Loves puzzles but lack the funds to get them..

So only speedsolver for me. D=


----------



## LNZ (Sep 13, 2012)

I am on occasion a speed solver and do timed solves when I think it is needed, but I have turned to collecting puzzles now.


----------



## TMOY (Sep 13, 2012)

RCTACameron said:


> I voted speedsolver and collector, because I speedsolve and have a lot of cubes, though I guess I don't collect any more.
> 
> The results of this poll show that everyone who voted is a speedsolver, and possibly other things. Makes sense for speedsolving.com.
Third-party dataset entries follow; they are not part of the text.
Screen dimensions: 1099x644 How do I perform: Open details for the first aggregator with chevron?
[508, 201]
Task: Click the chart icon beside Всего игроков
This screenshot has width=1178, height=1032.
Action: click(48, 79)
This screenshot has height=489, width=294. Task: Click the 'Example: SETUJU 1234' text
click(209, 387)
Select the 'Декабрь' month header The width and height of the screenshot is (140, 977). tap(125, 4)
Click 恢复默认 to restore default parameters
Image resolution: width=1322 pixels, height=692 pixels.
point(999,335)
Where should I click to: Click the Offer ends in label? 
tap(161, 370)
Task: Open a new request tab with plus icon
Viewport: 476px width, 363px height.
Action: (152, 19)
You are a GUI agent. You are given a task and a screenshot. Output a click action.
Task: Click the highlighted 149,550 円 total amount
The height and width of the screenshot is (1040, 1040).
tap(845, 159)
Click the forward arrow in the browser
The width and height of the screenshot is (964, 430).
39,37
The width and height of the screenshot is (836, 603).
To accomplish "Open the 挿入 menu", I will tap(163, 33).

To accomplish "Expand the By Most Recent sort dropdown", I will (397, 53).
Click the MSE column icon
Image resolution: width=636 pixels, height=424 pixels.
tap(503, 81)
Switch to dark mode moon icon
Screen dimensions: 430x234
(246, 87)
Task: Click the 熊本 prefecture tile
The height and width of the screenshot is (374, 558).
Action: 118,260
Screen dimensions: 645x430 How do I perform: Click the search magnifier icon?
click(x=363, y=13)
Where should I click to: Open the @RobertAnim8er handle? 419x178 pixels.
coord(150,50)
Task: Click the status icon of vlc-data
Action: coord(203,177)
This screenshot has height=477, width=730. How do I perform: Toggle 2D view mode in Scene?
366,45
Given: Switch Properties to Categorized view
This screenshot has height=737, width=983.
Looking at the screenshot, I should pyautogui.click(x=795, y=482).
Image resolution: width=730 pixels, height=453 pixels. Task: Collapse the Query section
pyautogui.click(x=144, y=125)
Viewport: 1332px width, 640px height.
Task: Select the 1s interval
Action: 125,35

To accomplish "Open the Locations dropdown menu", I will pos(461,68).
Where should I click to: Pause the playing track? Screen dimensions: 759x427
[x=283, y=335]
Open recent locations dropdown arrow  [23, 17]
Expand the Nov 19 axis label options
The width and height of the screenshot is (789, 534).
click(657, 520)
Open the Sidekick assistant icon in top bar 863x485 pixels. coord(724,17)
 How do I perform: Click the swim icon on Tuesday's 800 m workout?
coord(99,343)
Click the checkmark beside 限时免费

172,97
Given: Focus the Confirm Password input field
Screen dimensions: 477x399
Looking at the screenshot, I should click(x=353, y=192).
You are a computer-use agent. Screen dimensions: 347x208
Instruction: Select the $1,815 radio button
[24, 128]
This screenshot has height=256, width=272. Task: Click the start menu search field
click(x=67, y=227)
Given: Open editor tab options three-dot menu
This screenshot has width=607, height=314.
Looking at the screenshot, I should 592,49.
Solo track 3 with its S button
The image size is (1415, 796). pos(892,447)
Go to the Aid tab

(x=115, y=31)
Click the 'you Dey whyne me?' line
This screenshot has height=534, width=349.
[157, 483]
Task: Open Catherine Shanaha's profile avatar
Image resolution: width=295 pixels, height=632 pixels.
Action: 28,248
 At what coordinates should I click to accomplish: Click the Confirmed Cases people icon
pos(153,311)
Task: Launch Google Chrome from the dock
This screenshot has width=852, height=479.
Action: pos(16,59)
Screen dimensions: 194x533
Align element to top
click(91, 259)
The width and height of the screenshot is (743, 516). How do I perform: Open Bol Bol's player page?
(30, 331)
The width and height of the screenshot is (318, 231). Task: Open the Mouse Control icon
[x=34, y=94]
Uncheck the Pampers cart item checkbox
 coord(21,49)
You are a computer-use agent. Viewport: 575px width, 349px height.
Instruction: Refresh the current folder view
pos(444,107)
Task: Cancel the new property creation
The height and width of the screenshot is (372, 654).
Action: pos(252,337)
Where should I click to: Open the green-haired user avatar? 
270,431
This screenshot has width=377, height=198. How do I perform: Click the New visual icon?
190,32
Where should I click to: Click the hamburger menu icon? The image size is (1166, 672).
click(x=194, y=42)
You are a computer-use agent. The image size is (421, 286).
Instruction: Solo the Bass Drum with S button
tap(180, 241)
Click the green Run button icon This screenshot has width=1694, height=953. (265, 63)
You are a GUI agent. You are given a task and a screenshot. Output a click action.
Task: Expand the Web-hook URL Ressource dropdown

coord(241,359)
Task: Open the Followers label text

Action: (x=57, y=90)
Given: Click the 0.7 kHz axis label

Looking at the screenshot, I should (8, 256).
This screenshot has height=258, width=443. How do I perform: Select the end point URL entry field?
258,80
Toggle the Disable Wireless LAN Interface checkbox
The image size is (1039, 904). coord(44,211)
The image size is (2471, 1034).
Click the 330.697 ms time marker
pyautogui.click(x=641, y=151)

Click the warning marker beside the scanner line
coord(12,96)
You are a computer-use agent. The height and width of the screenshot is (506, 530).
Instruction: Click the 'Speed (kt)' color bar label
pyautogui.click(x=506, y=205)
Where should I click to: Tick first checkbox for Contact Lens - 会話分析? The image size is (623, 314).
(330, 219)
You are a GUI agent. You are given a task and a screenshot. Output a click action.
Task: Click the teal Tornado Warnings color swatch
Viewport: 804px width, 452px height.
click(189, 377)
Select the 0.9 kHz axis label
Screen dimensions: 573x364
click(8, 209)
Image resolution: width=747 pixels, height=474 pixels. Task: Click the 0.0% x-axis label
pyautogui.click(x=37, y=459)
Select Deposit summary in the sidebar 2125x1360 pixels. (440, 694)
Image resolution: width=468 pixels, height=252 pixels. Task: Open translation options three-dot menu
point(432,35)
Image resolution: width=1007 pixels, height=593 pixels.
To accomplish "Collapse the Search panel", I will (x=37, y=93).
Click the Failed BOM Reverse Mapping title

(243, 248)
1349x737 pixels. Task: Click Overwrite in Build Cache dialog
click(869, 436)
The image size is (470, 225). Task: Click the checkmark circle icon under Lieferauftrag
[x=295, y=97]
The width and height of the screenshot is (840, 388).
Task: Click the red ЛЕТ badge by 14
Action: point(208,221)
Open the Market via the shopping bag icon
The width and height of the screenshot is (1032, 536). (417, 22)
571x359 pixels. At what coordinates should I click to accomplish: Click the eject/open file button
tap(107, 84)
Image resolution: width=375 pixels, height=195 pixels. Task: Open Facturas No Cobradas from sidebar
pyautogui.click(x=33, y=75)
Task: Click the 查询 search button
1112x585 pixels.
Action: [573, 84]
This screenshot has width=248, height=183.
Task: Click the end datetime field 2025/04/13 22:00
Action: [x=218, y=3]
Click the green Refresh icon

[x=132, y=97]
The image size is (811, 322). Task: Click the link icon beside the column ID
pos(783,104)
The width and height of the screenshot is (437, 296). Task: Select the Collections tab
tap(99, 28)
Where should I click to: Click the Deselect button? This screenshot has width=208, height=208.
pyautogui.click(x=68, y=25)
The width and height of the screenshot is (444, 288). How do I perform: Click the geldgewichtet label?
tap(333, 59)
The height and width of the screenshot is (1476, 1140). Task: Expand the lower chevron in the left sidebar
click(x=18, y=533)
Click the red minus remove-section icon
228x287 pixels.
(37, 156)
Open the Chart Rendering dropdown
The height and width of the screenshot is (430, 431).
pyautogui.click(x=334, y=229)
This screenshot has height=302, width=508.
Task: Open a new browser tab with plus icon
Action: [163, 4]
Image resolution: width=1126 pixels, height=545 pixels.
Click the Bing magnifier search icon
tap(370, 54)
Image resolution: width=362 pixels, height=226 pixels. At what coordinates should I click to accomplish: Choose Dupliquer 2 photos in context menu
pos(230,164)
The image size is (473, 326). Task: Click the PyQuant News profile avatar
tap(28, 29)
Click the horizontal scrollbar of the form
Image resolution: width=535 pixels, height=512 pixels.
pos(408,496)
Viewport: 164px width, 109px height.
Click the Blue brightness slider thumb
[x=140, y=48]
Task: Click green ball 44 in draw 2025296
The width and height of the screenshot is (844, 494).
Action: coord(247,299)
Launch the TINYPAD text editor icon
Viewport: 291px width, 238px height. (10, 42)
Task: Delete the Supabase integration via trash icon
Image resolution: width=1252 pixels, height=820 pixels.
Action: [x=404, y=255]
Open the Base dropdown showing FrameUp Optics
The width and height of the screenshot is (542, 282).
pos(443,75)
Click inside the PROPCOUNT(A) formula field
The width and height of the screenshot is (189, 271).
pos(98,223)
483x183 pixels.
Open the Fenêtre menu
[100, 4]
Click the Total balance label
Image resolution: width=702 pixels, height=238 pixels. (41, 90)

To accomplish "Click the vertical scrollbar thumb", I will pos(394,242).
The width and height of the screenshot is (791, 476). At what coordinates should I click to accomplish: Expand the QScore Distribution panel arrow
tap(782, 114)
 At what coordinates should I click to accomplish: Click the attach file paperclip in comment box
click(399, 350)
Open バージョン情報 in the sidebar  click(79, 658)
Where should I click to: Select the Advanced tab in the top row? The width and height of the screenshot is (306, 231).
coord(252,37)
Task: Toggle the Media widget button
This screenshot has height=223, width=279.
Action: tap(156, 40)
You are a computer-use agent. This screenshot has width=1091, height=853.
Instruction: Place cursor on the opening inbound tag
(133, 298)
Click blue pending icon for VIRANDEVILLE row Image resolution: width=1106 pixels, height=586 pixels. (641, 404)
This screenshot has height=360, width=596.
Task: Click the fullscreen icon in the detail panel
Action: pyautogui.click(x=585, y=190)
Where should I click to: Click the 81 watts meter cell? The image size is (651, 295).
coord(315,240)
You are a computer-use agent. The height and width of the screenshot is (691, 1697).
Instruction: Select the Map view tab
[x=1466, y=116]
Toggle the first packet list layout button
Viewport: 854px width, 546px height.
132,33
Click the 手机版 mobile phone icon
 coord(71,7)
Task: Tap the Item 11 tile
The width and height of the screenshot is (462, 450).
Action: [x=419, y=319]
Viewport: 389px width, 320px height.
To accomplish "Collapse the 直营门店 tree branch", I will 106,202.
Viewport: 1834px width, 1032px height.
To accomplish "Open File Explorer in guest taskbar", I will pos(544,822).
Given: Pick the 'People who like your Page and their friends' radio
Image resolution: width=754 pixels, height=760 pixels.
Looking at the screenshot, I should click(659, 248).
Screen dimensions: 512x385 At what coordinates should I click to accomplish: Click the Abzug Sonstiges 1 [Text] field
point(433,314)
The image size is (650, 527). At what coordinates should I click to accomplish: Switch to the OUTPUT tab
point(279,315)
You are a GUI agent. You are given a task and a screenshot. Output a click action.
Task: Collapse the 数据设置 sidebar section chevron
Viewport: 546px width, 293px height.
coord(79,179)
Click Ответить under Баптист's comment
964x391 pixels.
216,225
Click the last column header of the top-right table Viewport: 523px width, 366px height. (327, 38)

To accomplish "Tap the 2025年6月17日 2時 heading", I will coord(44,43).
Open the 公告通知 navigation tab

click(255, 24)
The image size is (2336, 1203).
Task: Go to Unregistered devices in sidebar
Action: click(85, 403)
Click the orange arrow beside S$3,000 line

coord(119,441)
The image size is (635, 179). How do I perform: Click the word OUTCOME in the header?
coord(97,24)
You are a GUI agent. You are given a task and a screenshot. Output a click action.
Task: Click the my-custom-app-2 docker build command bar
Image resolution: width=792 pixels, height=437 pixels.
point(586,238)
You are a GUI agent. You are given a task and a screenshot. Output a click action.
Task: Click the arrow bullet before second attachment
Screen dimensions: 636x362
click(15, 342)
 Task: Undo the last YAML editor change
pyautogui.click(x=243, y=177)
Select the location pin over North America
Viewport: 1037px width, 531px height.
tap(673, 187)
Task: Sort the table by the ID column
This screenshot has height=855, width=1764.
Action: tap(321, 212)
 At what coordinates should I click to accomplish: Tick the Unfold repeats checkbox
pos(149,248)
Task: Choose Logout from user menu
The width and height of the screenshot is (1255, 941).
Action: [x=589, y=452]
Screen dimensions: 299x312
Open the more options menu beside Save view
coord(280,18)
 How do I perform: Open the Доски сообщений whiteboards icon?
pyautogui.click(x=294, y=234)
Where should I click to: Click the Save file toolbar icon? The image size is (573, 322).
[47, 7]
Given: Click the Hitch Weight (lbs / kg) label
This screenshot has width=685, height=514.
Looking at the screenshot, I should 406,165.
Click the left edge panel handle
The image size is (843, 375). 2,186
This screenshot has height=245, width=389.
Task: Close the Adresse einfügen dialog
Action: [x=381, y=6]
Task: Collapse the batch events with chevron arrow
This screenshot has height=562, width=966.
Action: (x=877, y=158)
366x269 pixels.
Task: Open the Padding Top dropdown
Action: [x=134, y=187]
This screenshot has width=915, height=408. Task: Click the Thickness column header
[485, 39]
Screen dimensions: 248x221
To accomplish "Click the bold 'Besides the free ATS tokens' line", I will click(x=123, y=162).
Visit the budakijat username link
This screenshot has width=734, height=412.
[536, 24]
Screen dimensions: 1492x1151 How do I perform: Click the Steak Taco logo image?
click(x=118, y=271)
I voted speedsolver and collector too. And I assume that the pure collectors/modders (i.e. those who don't speedsolve at all) are to be found on twistypuzzles.com rather than here.


----------



## ~Adam~ (Sep 13, 2012)

Speedish solver and collector.
I'm not very fast (3x3 18s avg) and have about 100 different types of puzzle and a few unique puzzles
(BumpRL, AxelRL and Red + Green handmade Golden cube).


----------



## 5BLD (Sep 13, 2012)

I voted speedsolver and modder only to realise after that it was not modding to improve puzzles, but shape mods. By your definition I am only a speedsolver (and collector- of 3x3s!).


----------



## Ickathu (Sep 13, 2012)

5BLD said:


> I voted speedsolver and modder only to realise after that it was not modding to improve puzzles, but shape mods. By your definition I am only a speedsolver (and collector- of 3x3s!).





Ickathu said:


> Does modder apply to modding speedcubes to make them better?





ottozing said:


> Yes^^^^^^



message to short


----------



## ottozing (Sep 13, 2012)

I don't see why modding can't apply to performance mods aswell.


----------



## Michael Womack (Sep 13, 2012)

ottozing said:


> I don't see why modding can't apply to performance mods aswell.



A modder is someone like Tony Fisher.


----------



## Thompson (Sep 13, 2012)

im a cuber!


----------



## SpeedSolve (Sep 13, 2012)

Speedsolver and collector. I have 2x2-7x7, Sq-1, Magic, Megaminx, Pyra, Windmill, Gear, and Skewb. I can solve almost all of them regularly (Sq-1 I only solved for the first time last week, and 4x4-7x7 I get stuck on parity )


----------



## ThomasJE (Sep 14, 2012)

I'm a speedsolver, but I've also do a little modding and a little collecting. What does that make me?


----------



## JHB (Sep 15, 2012)

Great collector and improving speed solver.


----------



## Ernie Pulchny (Sep 15, 2012)

Speedsolver and collector. I have 110 cubes and puzzles in my collection as of this post.


----------



## cubegenius (Sep 15, 2012)

I go through stages. lol


----------



## ~Adam~ (Sep 20, 2012)

Michael Womack said:


> A modder is someone like Tony Fisher.



A creative person is someone like Leonardo Da Vinci.
A successful person is someone like Richard Branson.

I can use ridiculous extremes as well.

A modder is someone who modifies cubes (that includes shape and performance mods), not just someone who drastically alters the majority of puzzles that are released.


----------



## cubeflip (Sep 20, 2012)

I'm a Speedsolver who does every official event except for Clock. I used to be a collector.
(haven't done big BLD in comp yet).


----------



## Kattenvriendin (Sep 23, 2012)

Speedsolver on 3x3, regular solver on the others that I collect, but only those I like, not all that I can find *giggles* 

And modder if need be, once I needed to make my own 4 pieces for my 6x6 as they were missing from the getgo. I also had to fix a core or two. But not real modding as in extensively altering or even creating a cube.


----------



## zebra (Sep 23, 2012)

I'm surprised not as many people mod


----------



## kbh (Sep 23, 2012)

Speedsolver & collector because I like having many puzzles but also having good times


----------



## WBCube (Oct 1, 2012)

Speedsolver. The only modding I've done is to stop lockups on SS4x4v3. I used to have a lot of puzzles, but I must have sold them or something, shame


----------